Trump impeachment hearings in the Senate will be held six days a week, Monday through Saturday.

U.S. House of Representatives votes on Trump impeachment on Capitol Hill in Washington on December 19, 2019. (photo credit: REUTERS/JONATHAN ERNST)
U.S. House of Representatives votes on Trump impeachment on Capitol Hill in Washington on December 19, 2019.
(photo credit: REUTERS/JONATHAN ERNST)
Here is what to look out for next as the proceedings advance in US President Donald Trump's impeachment trial in the Senate:

Jan. 20
• The House filed its reply to Trump's response to the Senate trial summons.
• Trump filed a trial brief that called for an immediate dismissal of the House of Representatives' two articles of impeachment.
Starting Jan. 21
• The House has until noon (1700 GMT) to file a rebuttal brief to the White House trial brief, if it so chooses.

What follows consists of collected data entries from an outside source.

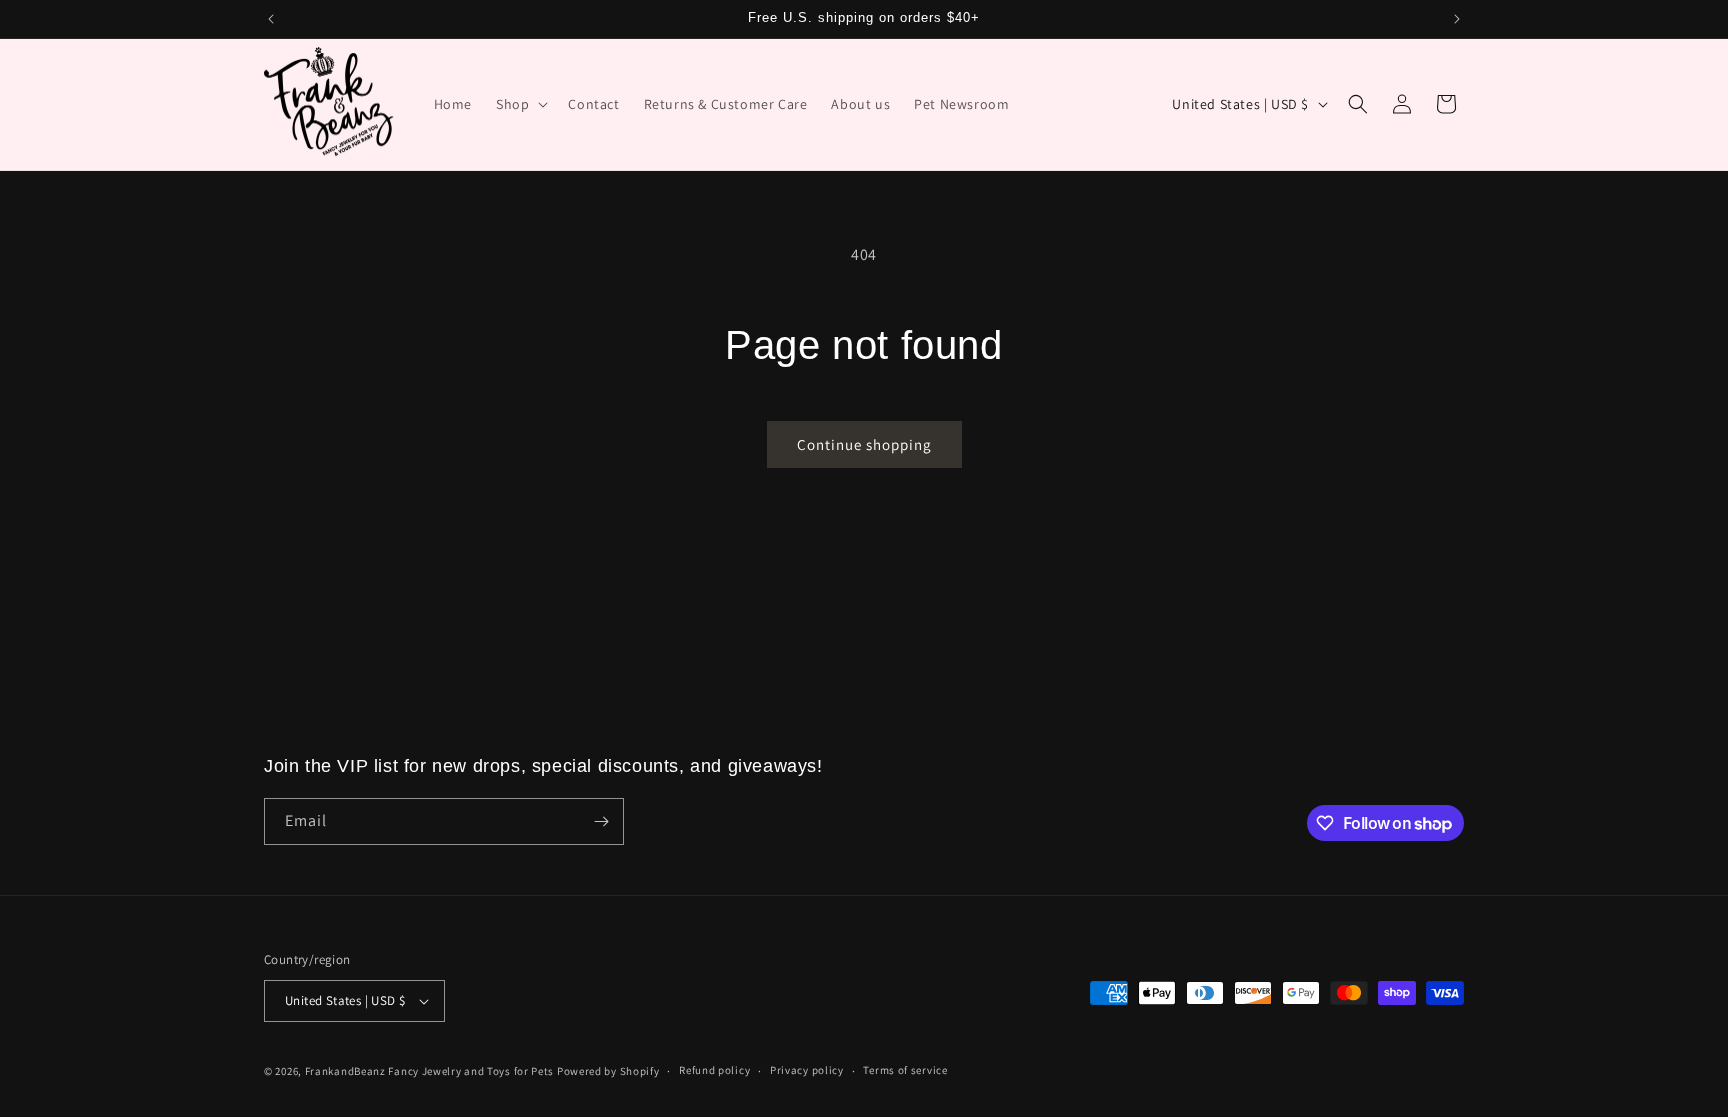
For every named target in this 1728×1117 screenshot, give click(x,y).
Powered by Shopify (608, 1071)
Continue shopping (864, 444)
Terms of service (905, 1070)
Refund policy (714, 1070)
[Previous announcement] (271, 19)
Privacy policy (807, 1070)
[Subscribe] (601, 821)
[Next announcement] (1457, 19)
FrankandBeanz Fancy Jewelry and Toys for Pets (430, 1071)
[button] (520, 104)
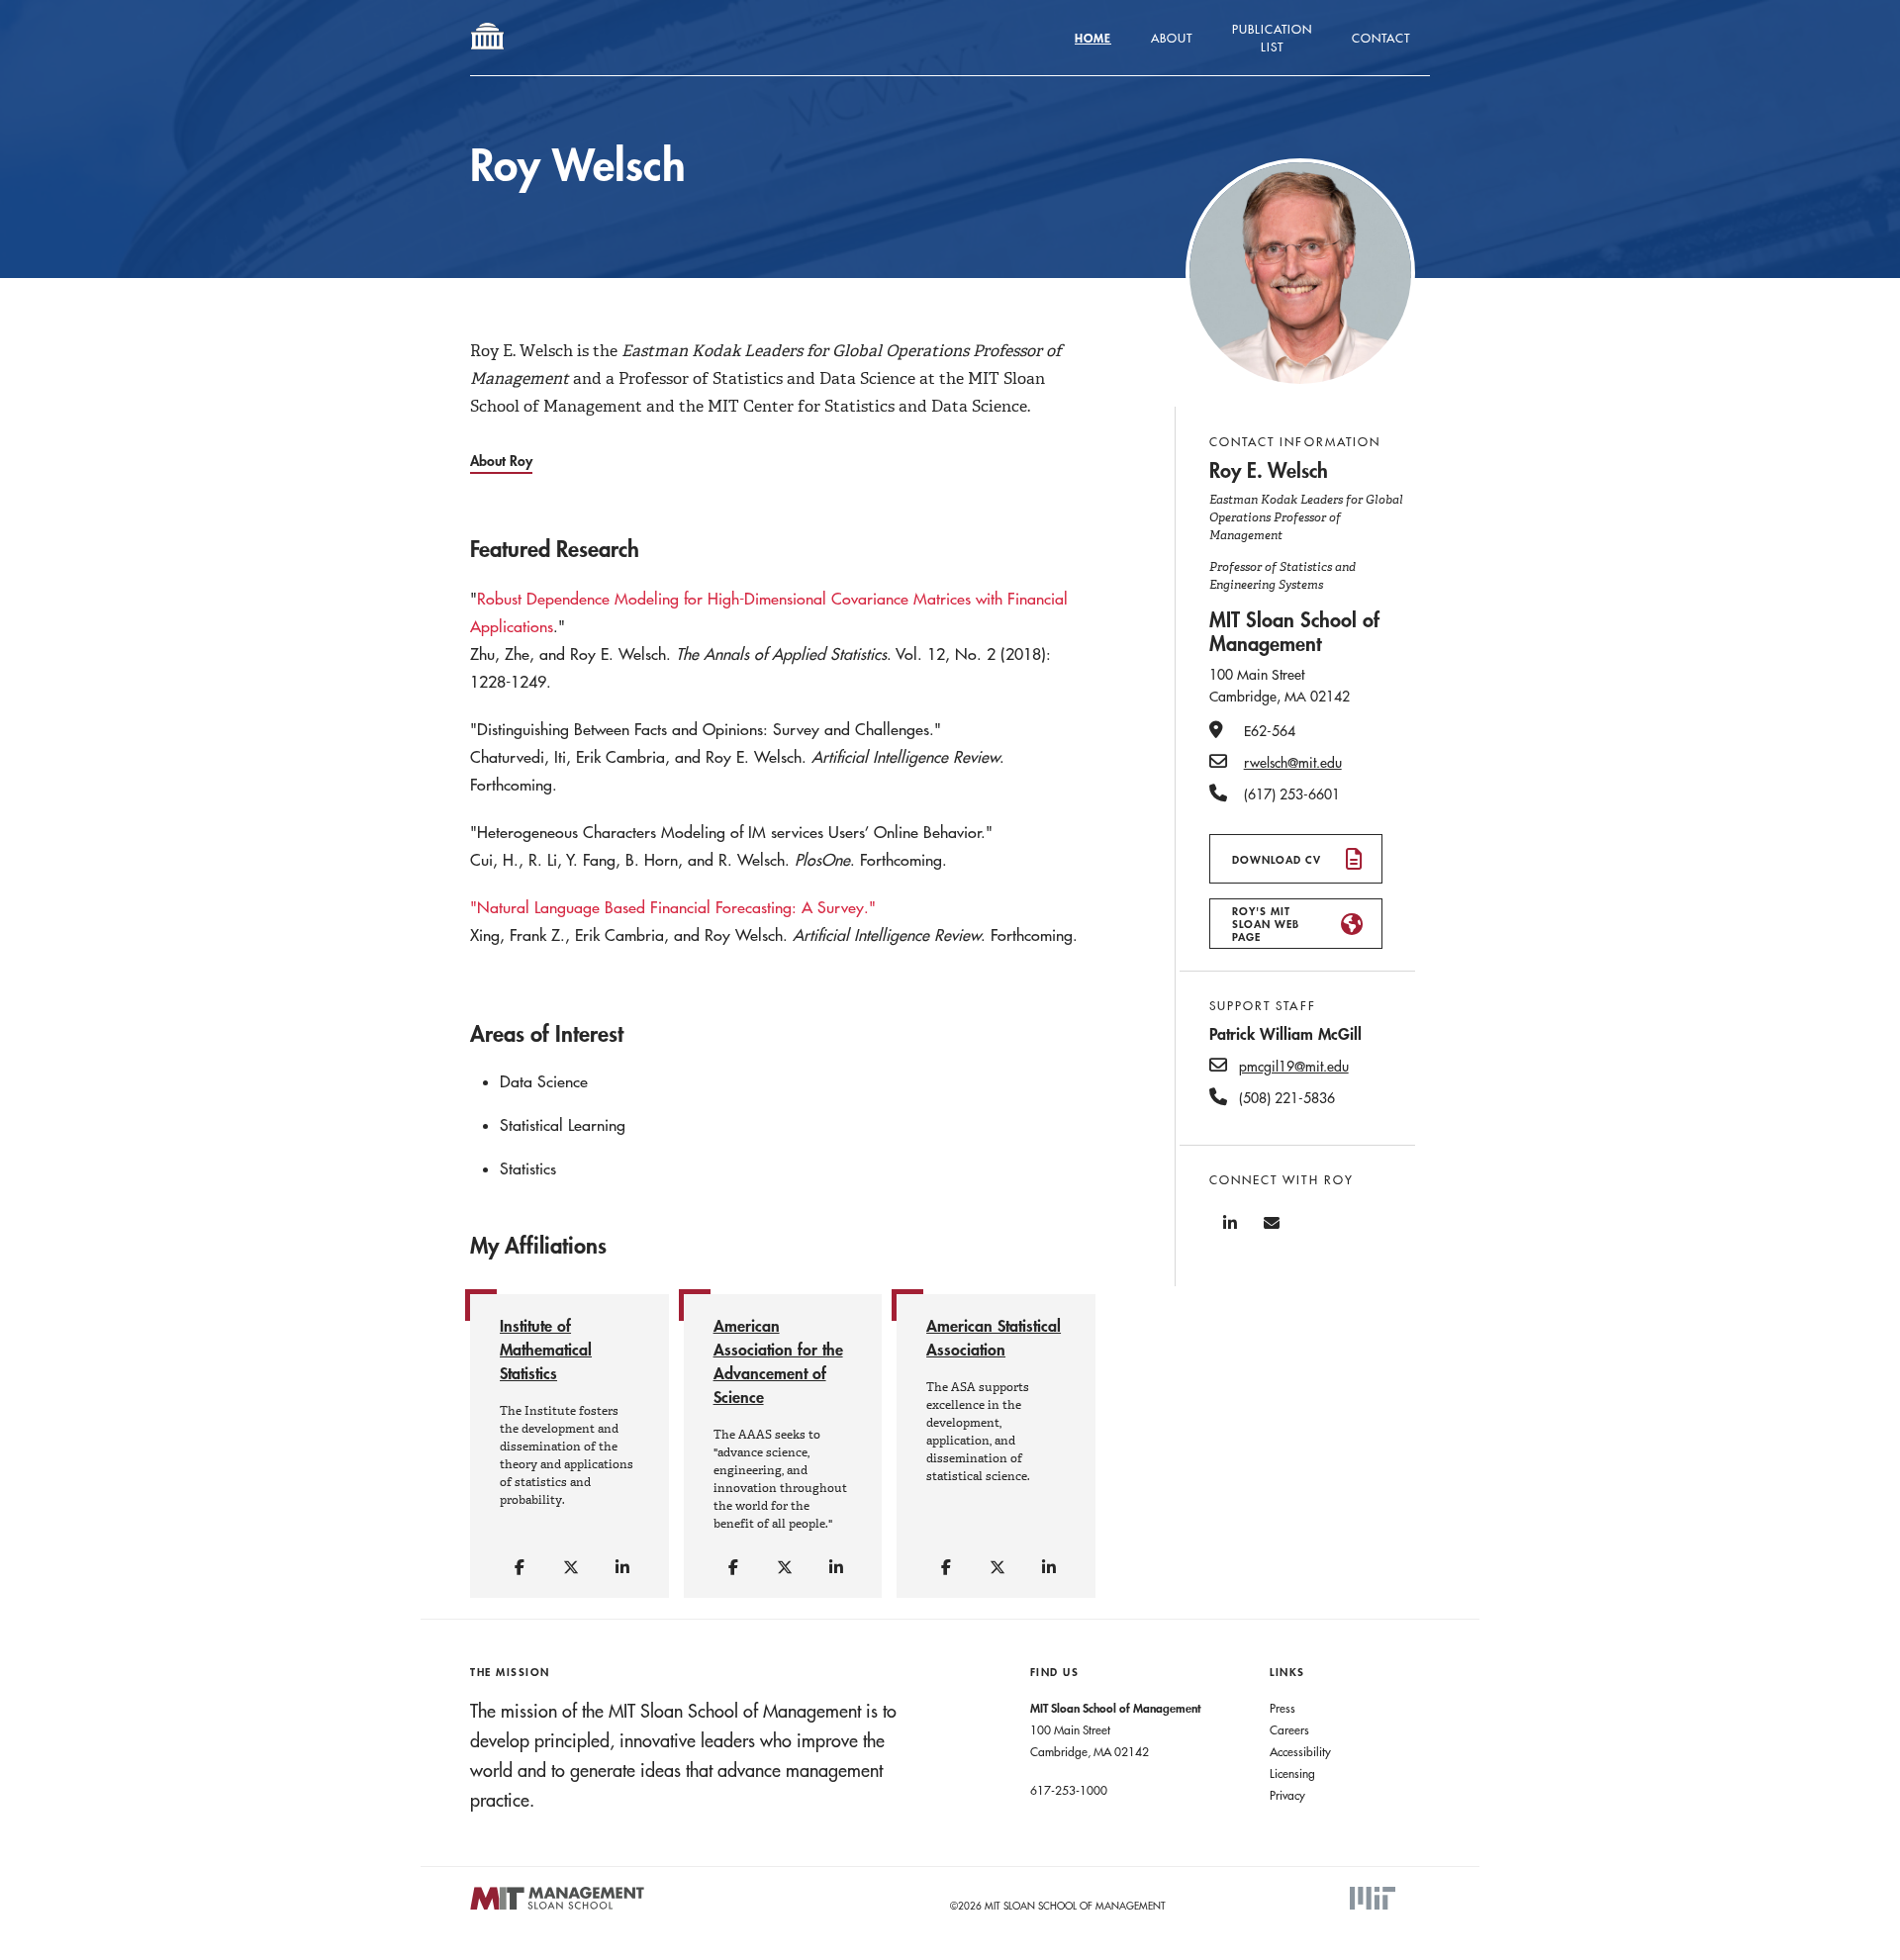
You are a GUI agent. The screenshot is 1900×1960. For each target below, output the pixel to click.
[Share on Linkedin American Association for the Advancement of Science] (837, 1567)
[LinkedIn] (1230, 1223)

• The trial resumes at 1 p.m. (1800 GMT) and is expected to continue six days a week, with the exception of Sundays.
• A vote could be held sometime during Jan. 21 on Senate Majority Leader Mitch McConnell's proposed rules governing the first phase of the trial, which would leave open the option of voting later on whether witnesses would testify and new evidence could be introduced.
• Democrats are expected to try to amend McConnell's rules to stipulate that witnesses must be called, possibly leading to extended debate over the rules of the trial.
• Once the rules have been adopted, Democratic House "managers" who form the prosecution team would begin to present their case against Trump. It is unclear whether that will start on Jan. 21 or the next day. When the House managers have finished, the president's team will respond with its opening arguments. The arguments are expected to take several days to present, with the senators, sitting as jurors, listening. Two sources have said that each side could get a maximum of 24 hours to present their cases. The 48 hours would be further divided into four 12-hour sessions, the sources said.
• Following the opening arguments, senators would be given time to submit questions to each side.
Late January to early February
• Democrats are expected to continue pushing to hear from witnesses during the trial. If McConnell's resolution on initial trial rules is adopted, as expected, senators would likely vote some time after the trial has started on whether to introduce witness testimony sought by the Democrats.
• That could be followed by votes to present final arguments if witnesses are not approved by a majority of the Senate.
Feb. 4
• Trump is scheduled to deliver the annual State of the Union address to a joint session of Congress.